**PROBLEM DETAILS**:
Leave out all lines before the one containing "The image size is (977, 601).", and copy that line and all the rest below it exactly.

**GIVEN INFORMATION**:
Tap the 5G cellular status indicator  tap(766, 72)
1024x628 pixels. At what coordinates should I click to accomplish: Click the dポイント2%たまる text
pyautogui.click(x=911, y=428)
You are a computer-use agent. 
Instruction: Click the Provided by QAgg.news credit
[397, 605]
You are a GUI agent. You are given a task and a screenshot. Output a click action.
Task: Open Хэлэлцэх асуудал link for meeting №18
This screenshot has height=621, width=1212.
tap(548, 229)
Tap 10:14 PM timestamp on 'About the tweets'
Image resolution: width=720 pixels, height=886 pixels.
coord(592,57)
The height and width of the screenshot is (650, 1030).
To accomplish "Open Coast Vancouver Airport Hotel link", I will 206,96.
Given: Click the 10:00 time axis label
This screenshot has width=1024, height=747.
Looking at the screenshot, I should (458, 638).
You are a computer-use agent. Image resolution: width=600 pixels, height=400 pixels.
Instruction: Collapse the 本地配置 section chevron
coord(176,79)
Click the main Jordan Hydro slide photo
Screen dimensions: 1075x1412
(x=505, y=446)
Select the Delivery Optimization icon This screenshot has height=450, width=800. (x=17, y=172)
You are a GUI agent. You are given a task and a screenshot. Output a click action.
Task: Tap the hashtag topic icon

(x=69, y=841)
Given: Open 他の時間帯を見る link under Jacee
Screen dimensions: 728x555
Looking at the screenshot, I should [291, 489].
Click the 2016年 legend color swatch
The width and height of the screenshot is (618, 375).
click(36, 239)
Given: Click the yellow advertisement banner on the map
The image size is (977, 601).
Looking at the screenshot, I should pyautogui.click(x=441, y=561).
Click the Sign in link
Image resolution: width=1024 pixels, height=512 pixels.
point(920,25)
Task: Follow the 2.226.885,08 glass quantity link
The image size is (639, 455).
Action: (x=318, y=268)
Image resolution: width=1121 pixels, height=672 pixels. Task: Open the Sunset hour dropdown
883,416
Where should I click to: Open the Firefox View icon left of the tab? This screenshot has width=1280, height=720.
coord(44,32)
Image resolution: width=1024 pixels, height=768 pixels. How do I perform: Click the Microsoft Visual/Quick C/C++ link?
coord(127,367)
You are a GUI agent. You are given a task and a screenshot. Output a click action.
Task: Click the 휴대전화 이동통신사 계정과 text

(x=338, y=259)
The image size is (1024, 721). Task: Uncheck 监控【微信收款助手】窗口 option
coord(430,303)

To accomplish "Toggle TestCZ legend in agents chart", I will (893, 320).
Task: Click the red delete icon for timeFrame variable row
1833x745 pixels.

**FINISHED TASK**:
The image size is (977, 601).
Looking at the screenshot, I should pyautogui.click(x=441, y=561).
Click the Sign in link
Image resolution: width=1024 pixels, height=512 pixels.
point(920,25)
Task: Follow the 2.226.885,08 glass quantity link
The image size is (639, 455).
Action: (x=318, y=268)
Image resolution: width=1121 pixels, height=672 pixels. Task: Open the Sunset hour dropdown
883,416
Where should I click to: Open the Firefox View icon left of the tab? This screenshot has width=1280, height=720.
coord(44,32)
Image resolution: width=1024 pixels, height=768 pixels. How do I perform: Click the Microsoft Visual/Quick C/C++ link?
coord(127,367)
You are a GUI agent. You are given a task and a screenshot. Output a click action.
Task: Click the 휴대전화 이동통신사 계정과 text

(x=338, y=259)
The image size is (1024, 721). Task: Uncheck 监控【微信收款助手】窗口 option
coord(430,303)

To accomplish "Toggle TestCZ legend in agents chart", I will (893, 320).
Task: Click the red delete icon for timeFrame variable row
1833x745 pixels.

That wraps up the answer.